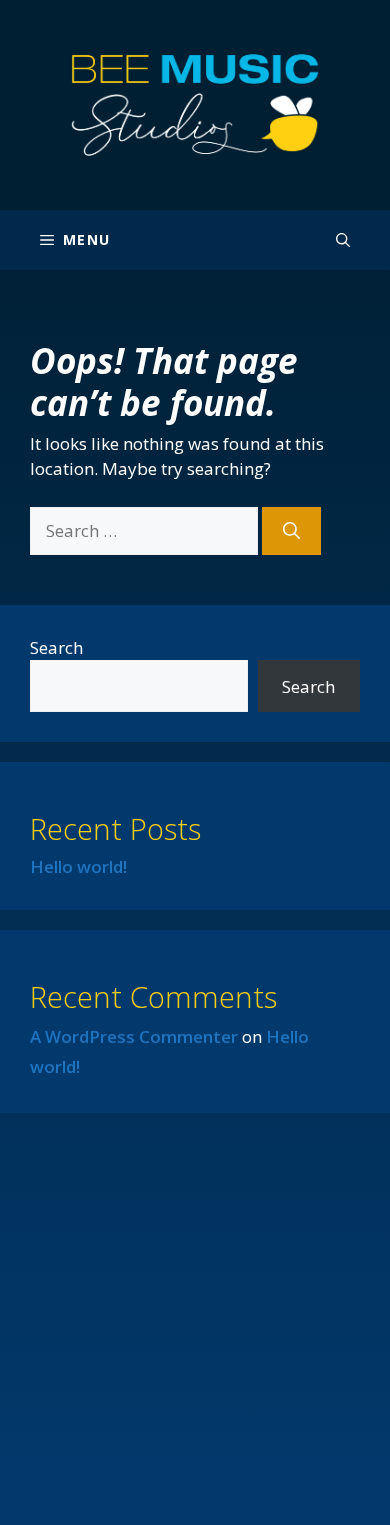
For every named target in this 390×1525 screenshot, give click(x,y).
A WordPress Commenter (134, 1036)
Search (56, 647)
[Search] (291, 531)
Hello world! (78, 866)
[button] (343, 240)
━━━━━━━━━━━━━━━━━━━━━━━━━━━━━━
* **What to produce**
A faithful copy of every record is needed here. Leave the images out of it.

* **Answer box**
For every named target in this 390×1525 screenshot, give click(x,y).
A WordPress Commenter (134, 1036)
Search (56, 647)
[Search] (291, 531)
Hello world! (78, 866)
[button] (343, 240)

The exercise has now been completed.